Written instruction: Rewrite every item with "screenshot" changed to "screen capture" and everything else left as it is. Omit the pictures from your answer.
-------- The input --------
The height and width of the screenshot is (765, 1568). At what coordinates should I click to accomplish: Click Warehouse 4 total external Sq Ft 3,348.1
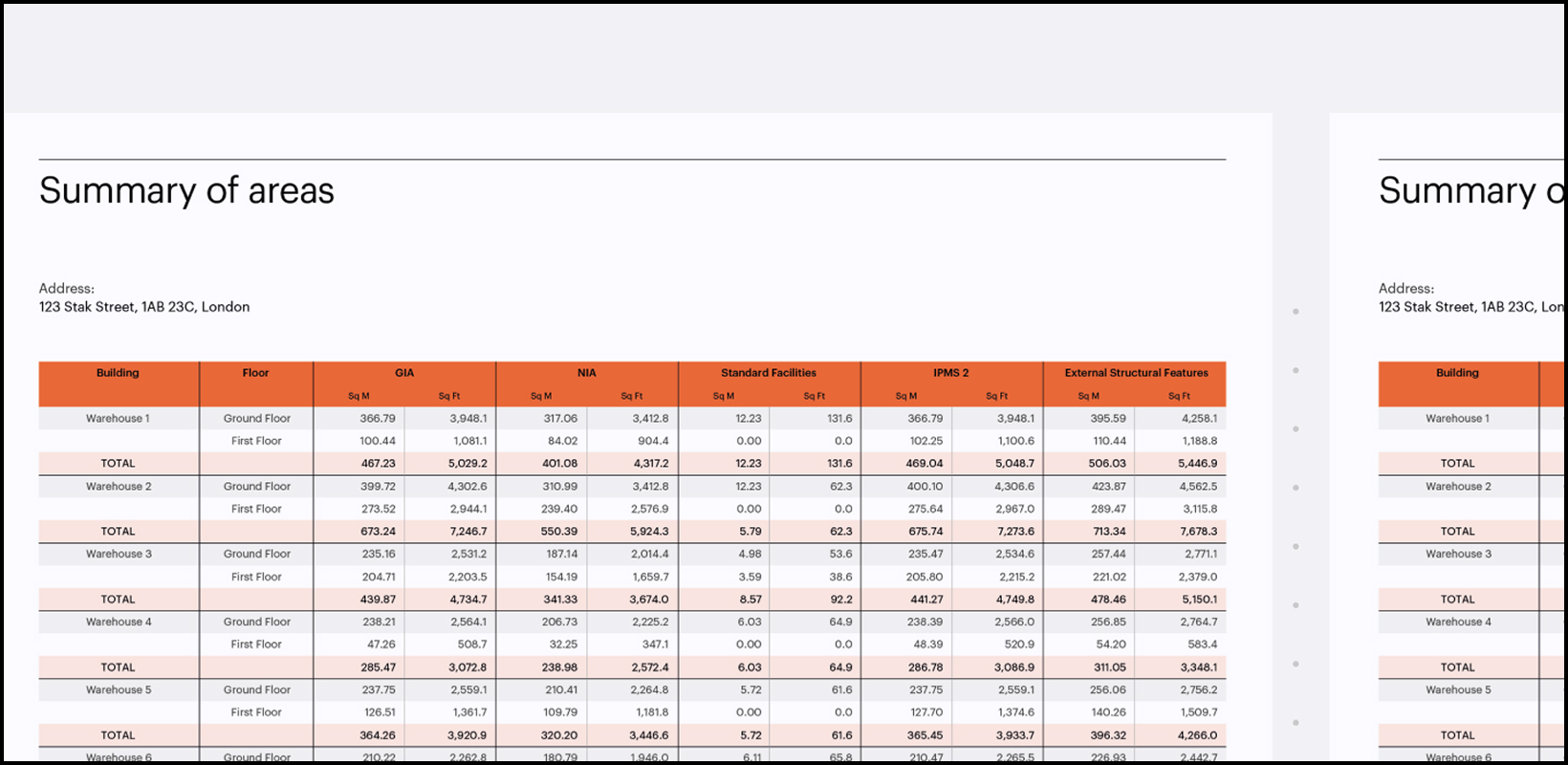coord(1198,667)
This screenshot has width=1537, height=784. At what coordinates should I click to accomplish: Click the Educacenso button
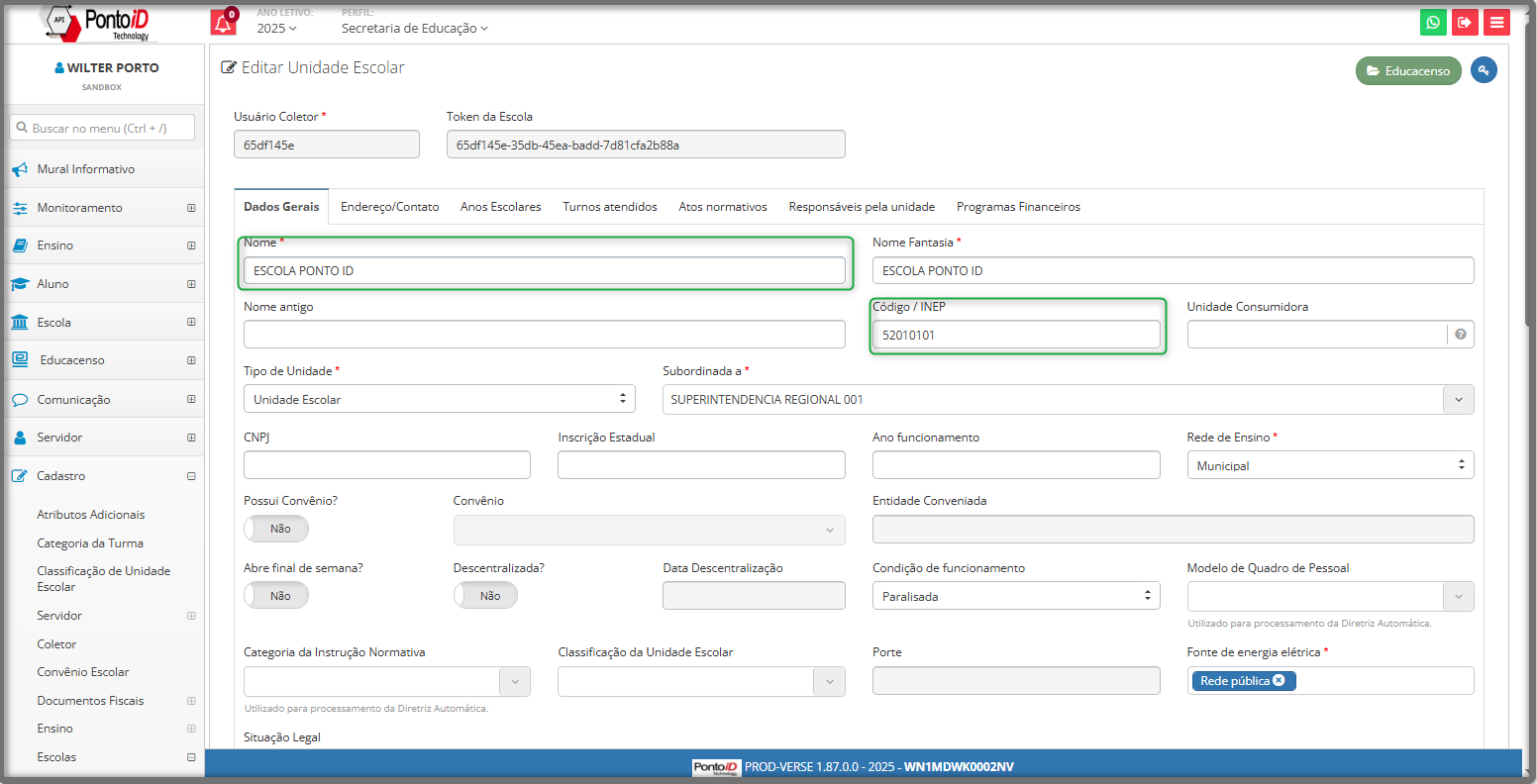[x=1407, y=71]
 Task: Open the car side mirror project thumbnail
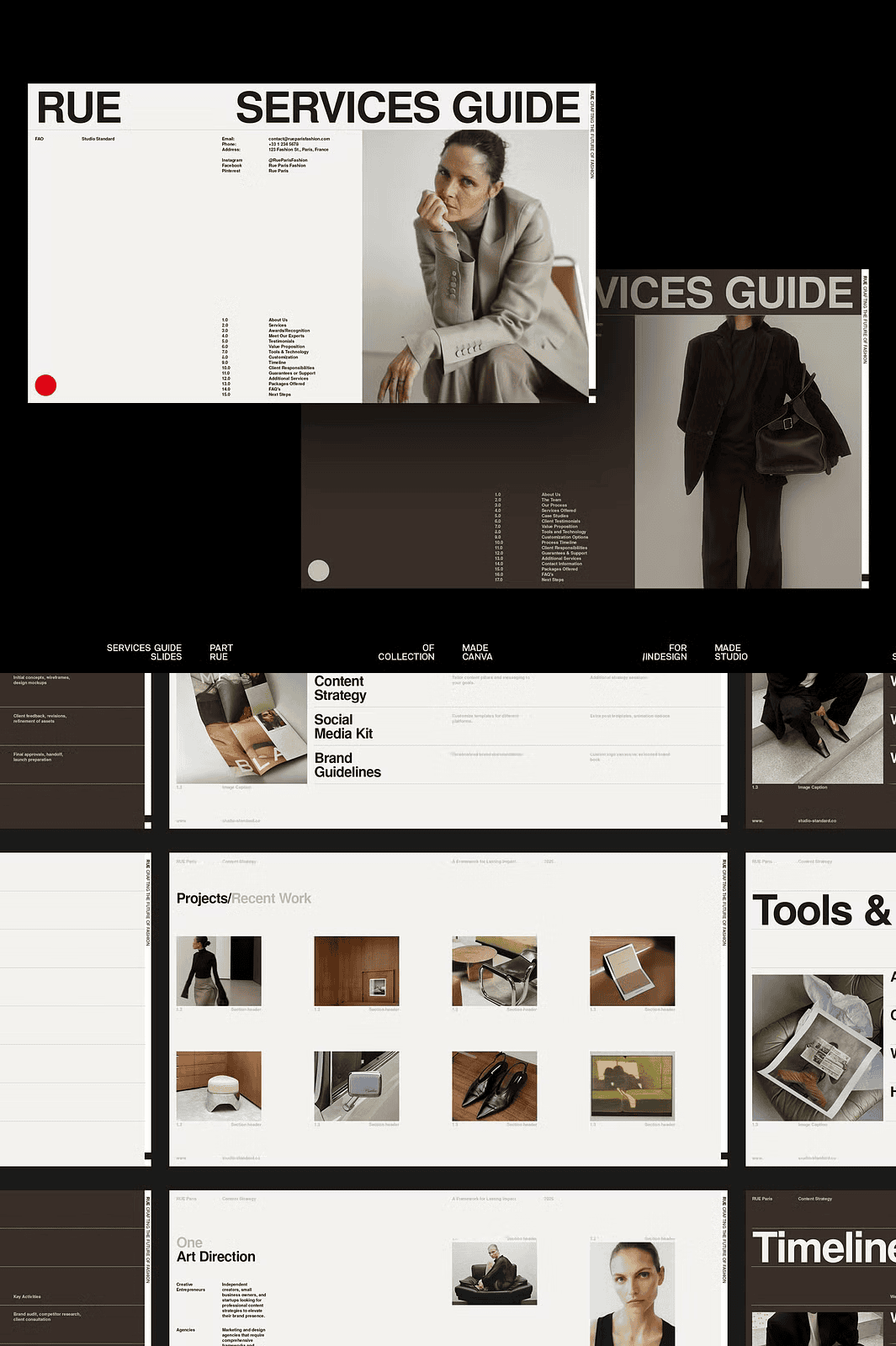(x=356, y=1085)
--------
Task output:
The height and width of the screen capture is (765, 1568). At what coordinates should I click to accomplish: Click Warehouse 4 total external Sq Ft 3,348.1
coord(1198,667)
This screen capture has width=1537, height=784. At what coordinates should I click to accomplish: Click the Educacenso button
[x=1407, y=71]
 Task: Open the car side mirror project thumbnail
(x=356, y=1085)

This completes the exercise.